Top.Mail.Ru
9668
Партизаны

Кожара Алексей Павлович

Я родился 14 апреля 1928 года в поселке Украинский Михайловского сельсовета Сумской области. Поселок маленький, дворов двадцать пять. Родители мои были простыми крестьянами, трудились в колхозе. Со мной воспитывалась сестра Анастасия, 1930 года рождения. До войны колхоз хорошо жил. Получали на трудодни и мед, и различную сельхозпродукцию. Даже деньги выдавали, правда, немного. Достаточно для жизни. Колхоз был маленький, поэтому землю обрабатывала техника МТС. Помогали и сеять, и обмолачивать.

22 июня 1941 года из сельсовета прискакал представитель, потому что радио у нас не было. Он объявил о том, что началась война с немцами. Мужчин начали призывать, забрали в военкомат. Брали и лошадей на нужды армии. Урожай убирали старики, женщины и подростки моих лет. Я работал в поле от восхода до заката.

Немцы пришли к нам в сентябре 1941 года. Внезапно появились. Нашу местность оккупанты захватывали дважды. В первый раз как-то с тыла зашли, советские войска поспешно отступили. Немцы заняли хаты. Но через несколько дней пошло контрнаступление, и врага выбили. В октябре 1941-го они пришли окончательно.

В нашем поселке не появились ни староста, ни полицаи. Никого не было. Только в сельсовете избрали коллаборантов. В Украинском всем раздали паи, мы начали пахать землю, каждый свой клочок.

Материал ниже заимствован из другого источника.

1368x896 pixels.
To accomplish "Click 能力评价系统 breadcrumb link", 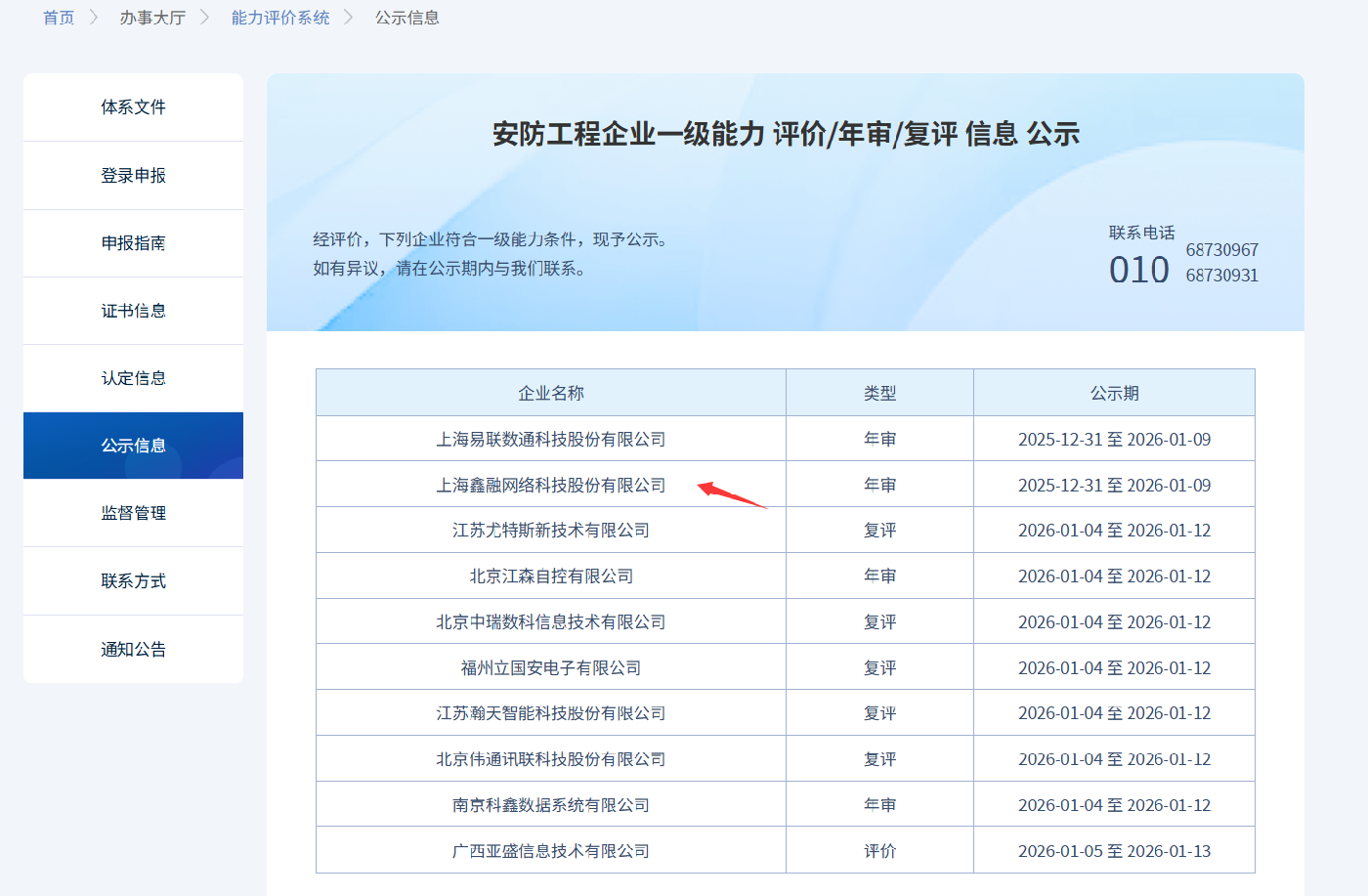I will (280, 17).
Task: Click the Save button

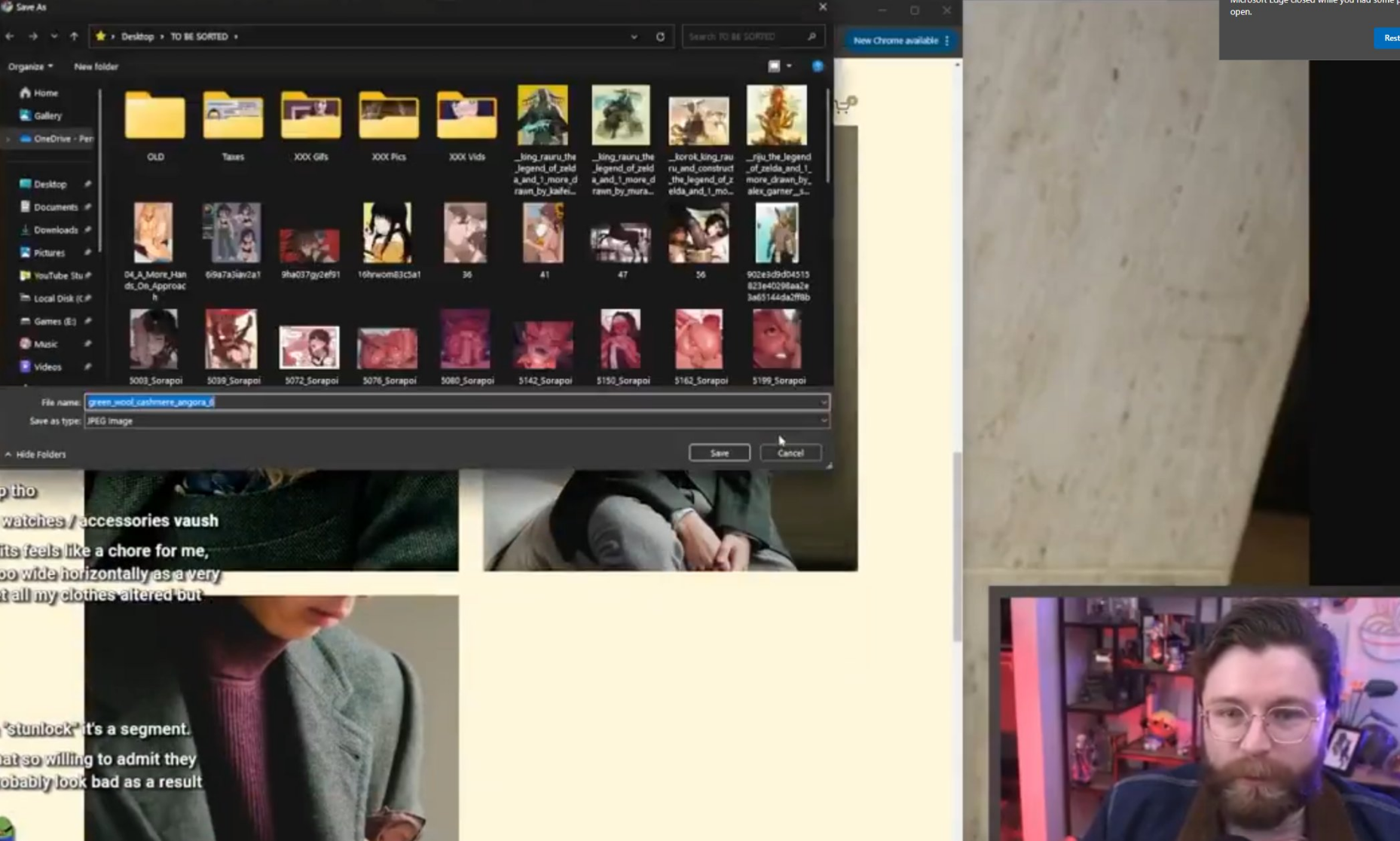Action: [719, 453]
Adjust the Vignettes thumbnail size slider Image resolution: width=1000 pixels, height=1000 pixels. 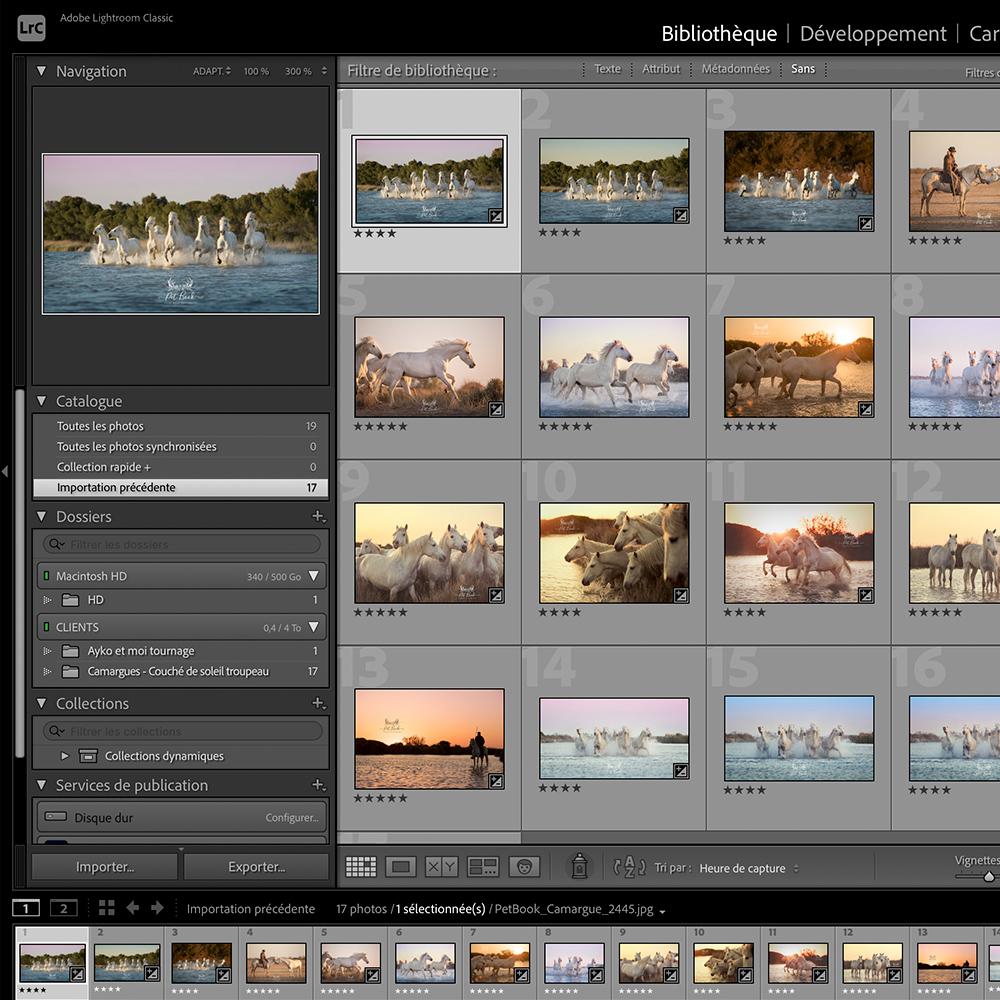pos(988,876)
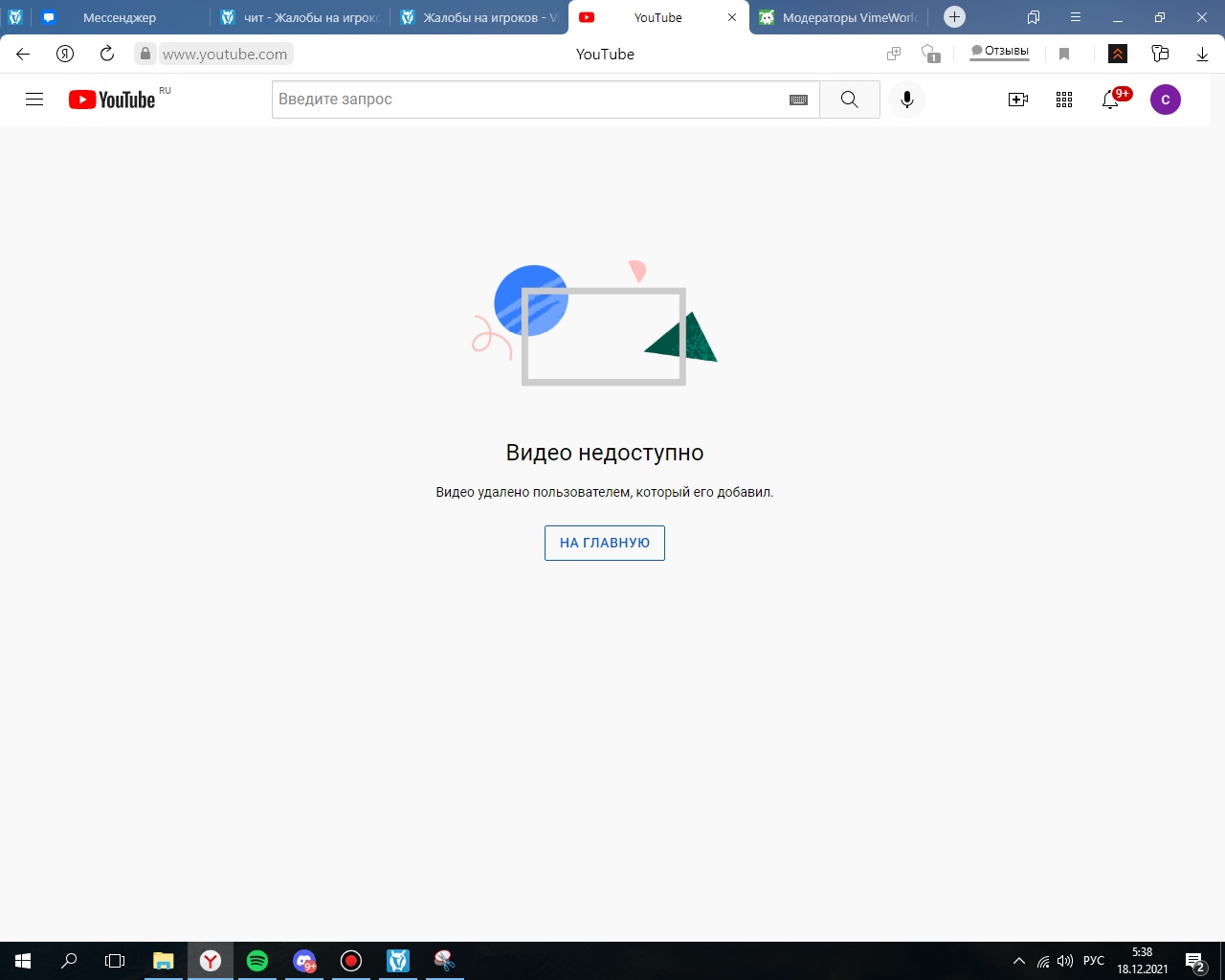
Task: Type in the Введите запрос search field
Action: pyautogui.click(x=526, y=100)
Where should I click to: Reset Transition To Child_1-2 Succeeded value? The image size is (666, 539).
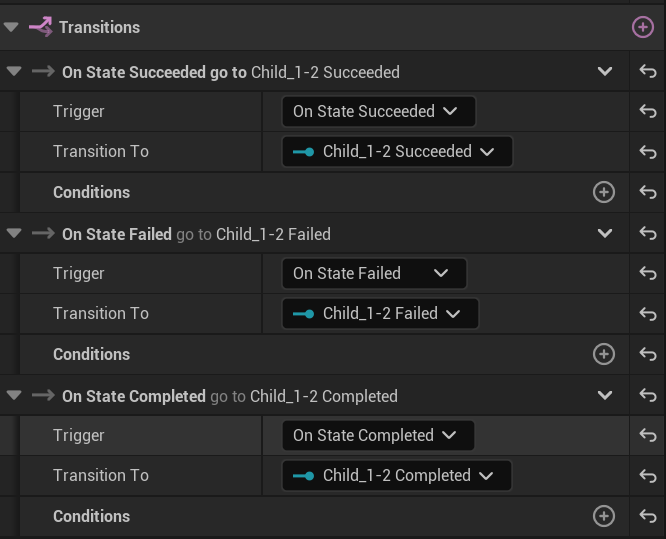point(648,152)
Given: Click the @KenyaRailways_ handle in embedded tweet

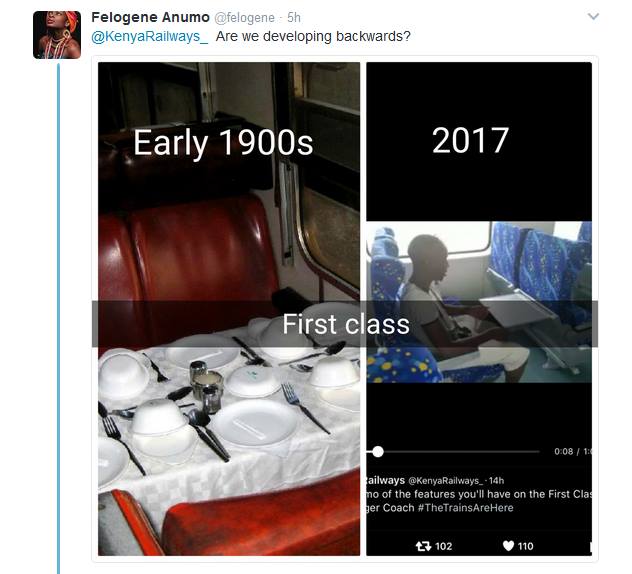Looking at the screenshot, I should point(445,480).
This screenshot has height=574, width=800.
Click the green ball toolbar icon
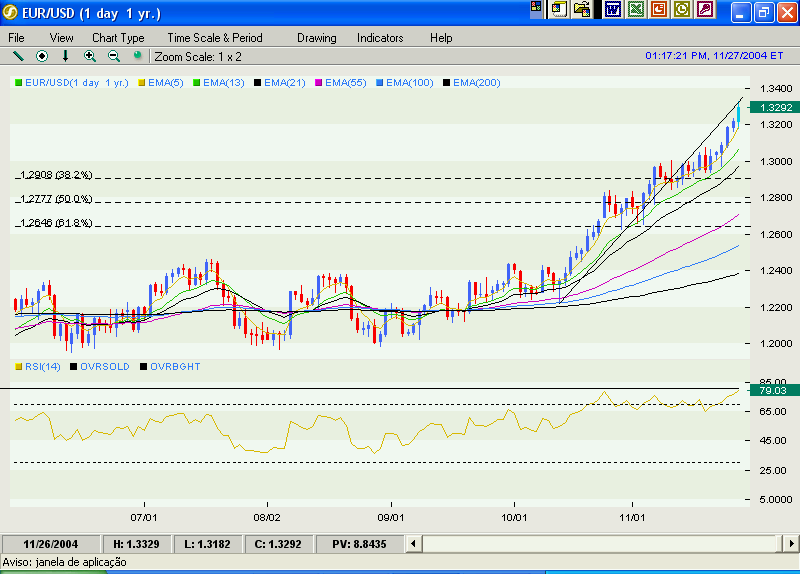click(137, 56)
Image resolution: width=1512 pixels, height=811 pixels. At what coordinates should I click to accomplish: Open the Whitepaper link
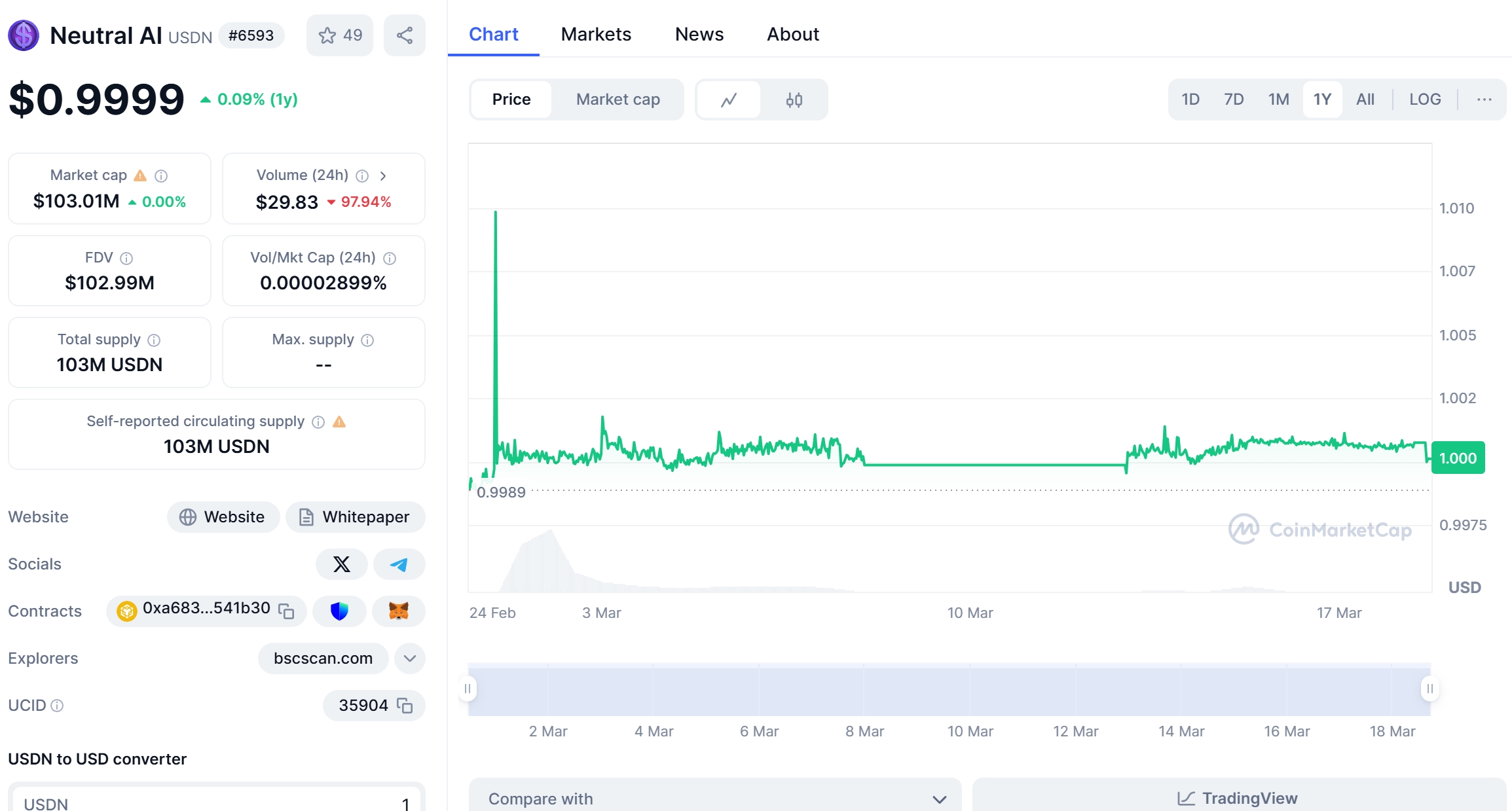(x=355, y=517)

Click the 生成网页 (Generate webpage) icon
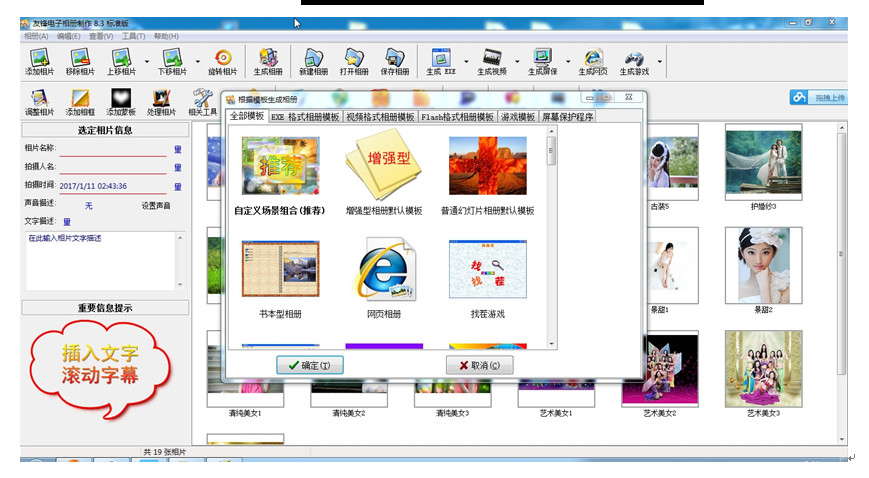(x=592, y=62)
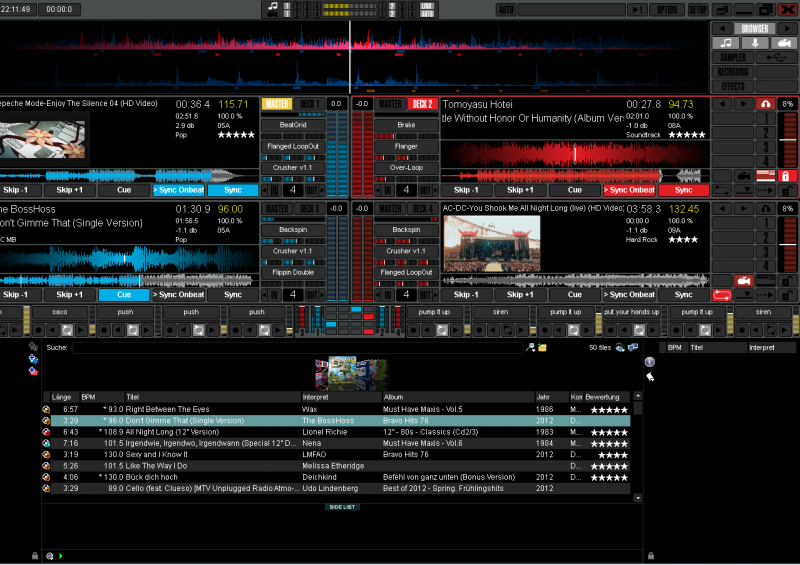Screen dimensions: 800x565
Task: Click the red padlock icon on Deck 2
Action: (788, 176)
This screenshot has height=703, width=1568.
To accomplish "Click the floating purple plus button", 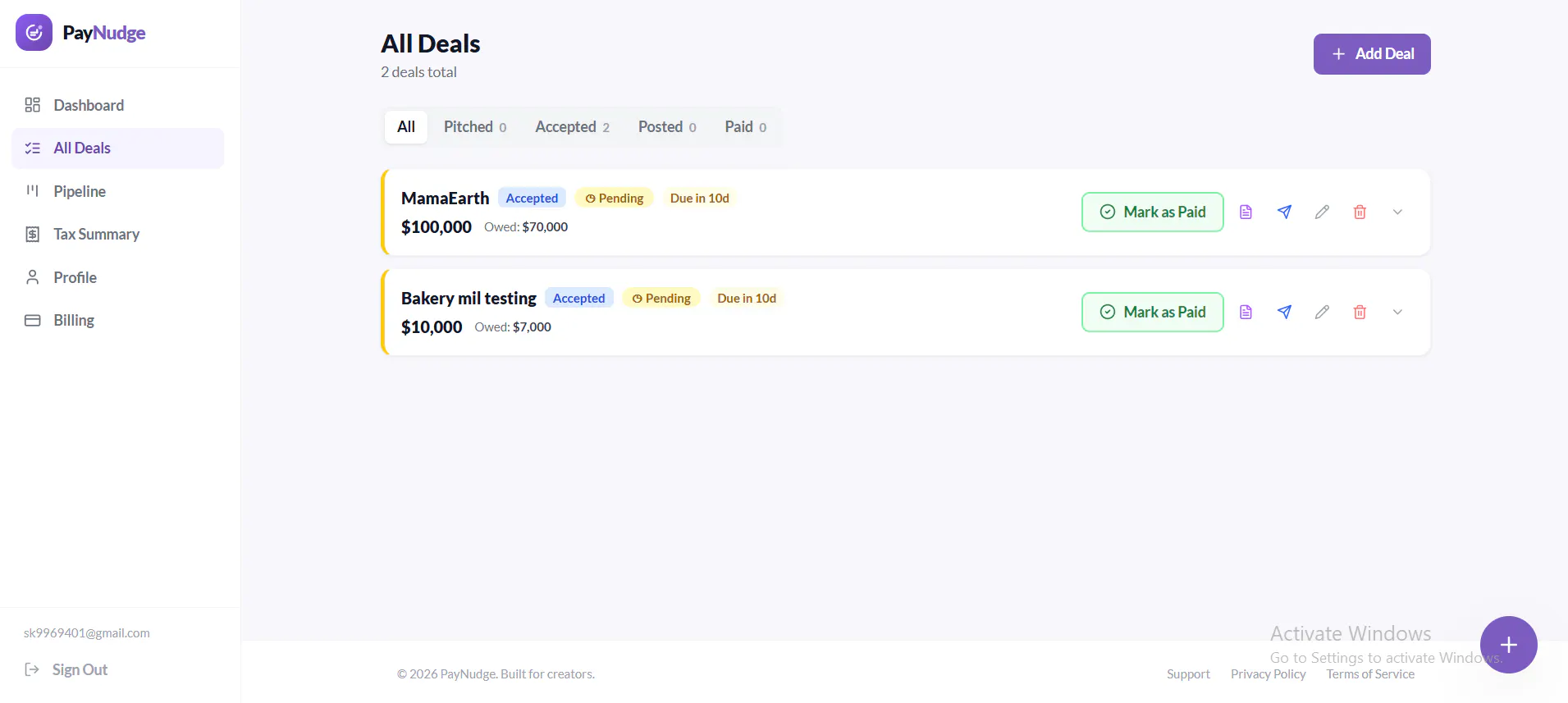I will click(1508, 645).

Вскоре пошло формирование партизанских отрядов. Костяк их составили окруженцы и бежавшие из плена красноармейцы. К ним стали уходить все: и взрослые, и женщины, и молодежь. Мы ушли в лес в конце 1941 года. Ушли все, потому что поселок каратели сожгли дотла. За поддержку партизан.

Сделали в лесу шалаши, там протекала речка, за ней находилась застава партизанского отряда, а перед ней на противоположной стороне разместились в болотистой местности в камышах мирные люди. Несколько сожженных сел и поселков скучковались. Некоторые поселились в отдалении, ближе к окраине леса.

Однажды в 1942-м у нас после обеда появился мужик на лошади с дальнего поселения и кричит: «Бегите и спасайтесь кто куда, немцы наши шалаши спалили!» Кто куда ринулся: кто в болото, кто к речке. Вода по пояс, все заросло лозой. Я тоже немного посидел в болотной воде, и думаю: «А если в ночь остаться, ведь негде ни притулиться, ни лечь. Не выстою». Решил выйти, после чего пошел по берегу к партизанской заставе. Слышу какое-то шлепанье по берегу. Это шли разведчики из отряда. Один из них вылез на дерево, и мы друг друга заметили. Он мне помахал рукой, я понял, что интересуется, есть ли немцы. Я ответил жестами, что поблизости врага не наблюдается. Тогда разведчик с дерева слез и пошел ко мне навстречу. Пожали друг другу руки, и он мне говорит: «Надо сходить в лагерь и посмотреть, немцы там есть еще или ушли уже». Дал две гранаты. Сам не пошел, остался на месте.

Дорога знакомая, место родное. Кустиками пробираюсь. Глянул – есть немцы. Людей ловят, и в кучу сгоняют. Угоняют с собой. На моих глазах разъединяют семьи. Детей от родителей забирали. Половину примерно угнали, с остальными пока разбираются. Я подобрался поближе, вижу, что на поляне стоят немцы. Струсил отчего-то, взял и бросил гранату, но она разорвалась далеко от людей. Сам стал драпать. Двое немцев заметили меня и кинулись вдогонку. Бегут. Я босиком, мне легче, пацан быстро бегает. Но они не отстают. Упорные. Оглядываюсь – совсем близко бегут, метров 10-15 до них. Гонятся. Тогда я вторую гранату бросаю в них, сам продолжаю драпать, сколько есть сил. К заставе бегу. Пробежал немножко, слышу разрыв. Вроде бы отстали.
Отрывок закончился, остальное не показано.